Самая страшная книга 2022 - Козлов Дмитрий. Страница 15

4. Тень за окном

– Вот и вся история, от начала и до конца, – сказал человек с алым знаком. – Хотите верьте, хотите нет, а это было на самом деле.

Он взял бутылку и плеснул в бокал очередную порцию шнапса.

Огонь в камине уже догорал, рдеющие угли изредка постреливали трескучими искрами. В умирающем свете глаза Вернера влажно блестели, мерцал огонек сигары. Я мрачно подумал, что человек, которого не берут снаряды, может не беспокоиться о вреде курения. Наверху, где стояла кровать с прикрученным к ней нагим обезглавленным телом, кровь проникла сквозь перекрытия – багряное пятно расцвело на потолке и продолжало расти, поглощая его девственную белизну.

Дождь хлестал с прежней силой, но уже не погромыхивало – гроза уходила на запад.

– История, м-м, довольно интересная, – протянул я наконец. – Предположим, я даже поверю вам.

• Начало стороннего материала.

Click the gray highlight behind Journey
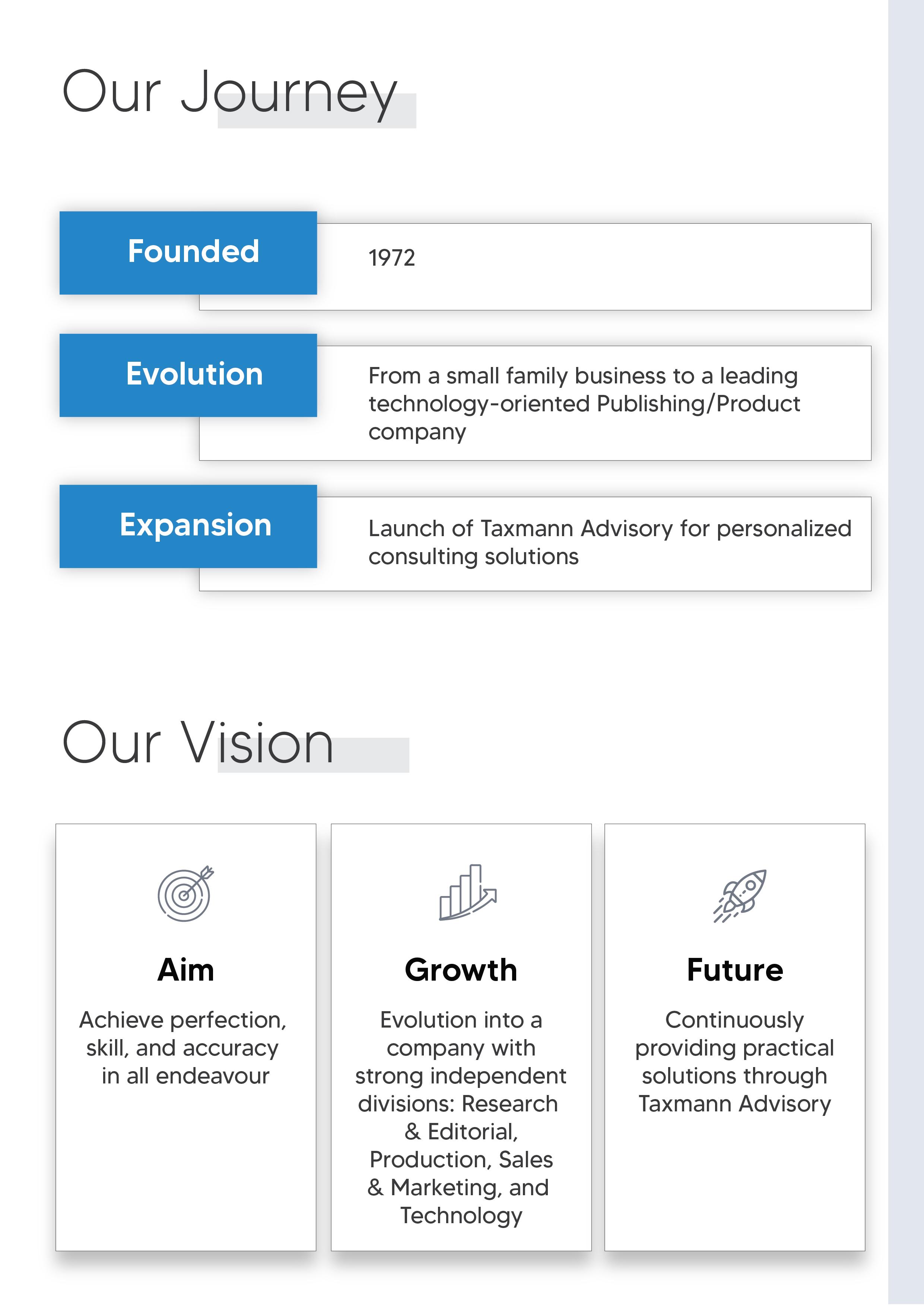The height and width of the screenshot is (1307, 924). [x=317, y=111]
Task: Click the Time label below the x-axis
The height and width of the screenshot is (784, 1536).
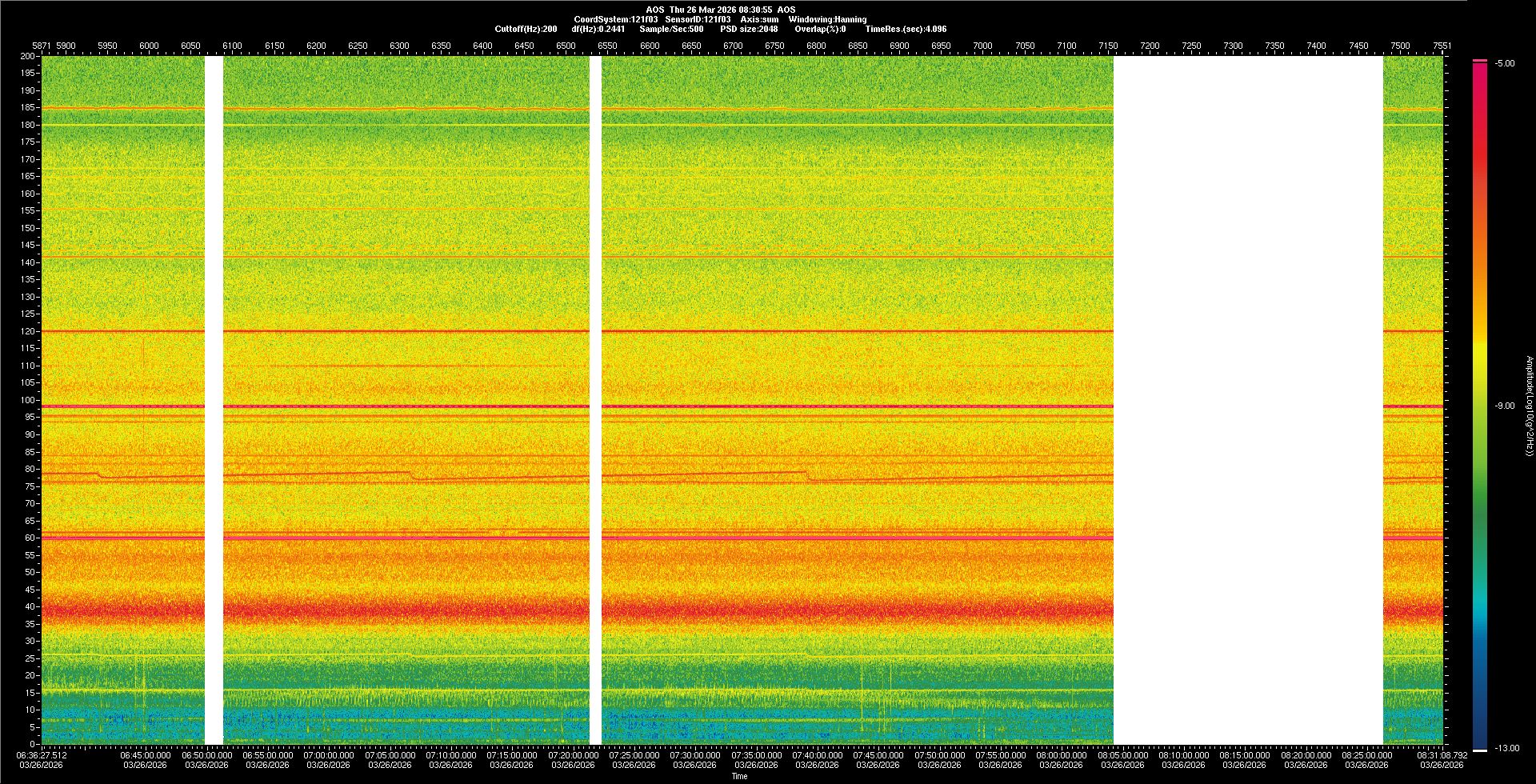Action: 739,776
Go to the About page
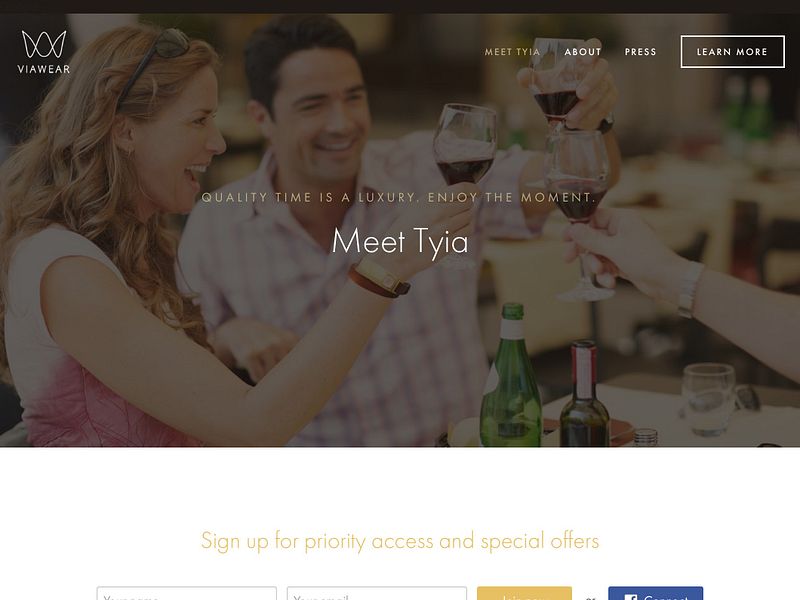The image size is (800, 600). tap(583, 52)
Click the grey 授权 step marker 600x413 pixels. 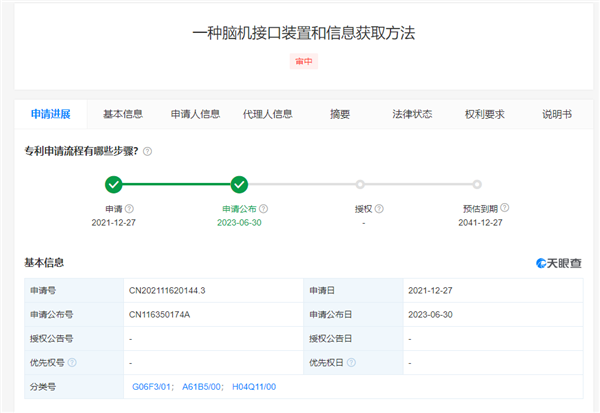pyautogui.click(x=360, y=184)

– Мне плевать, поверите или нет, – отрезал Вернер. – Я оставил вас в живых ровно по одной причине: чтобы вы передали своему командованию – пусть меня оставят в покое.

– А вы продолжите в том же духе? – сказал я, ткнув пальцем в кровавое пятно на потолке.

– Что еще мне остается? – Вернер швырнул бокал в камин, угли зашипели, на мгновение вспыхнув ярче. – Столько попыток меня арестовать, столько напрасных жертв, а вы всё не можете взять в толк, что я вам не по зубам. Я устал, ужасно устал от постоянной слежки, от попыток свести меня с ума, а ведь я и так уже на грани. Стоит мне устроиться где-нибудь на ночлег, начинается звуковая атака: вы кричите, палите из орудий, врубаете громкую музыку, а когда я выхожу – разбегаетесь как зайцы. Обещаю: за эти ваши штучки будут и дальше расплачиваться невинные граждане. Я хочу спокойно жить, разве это так много?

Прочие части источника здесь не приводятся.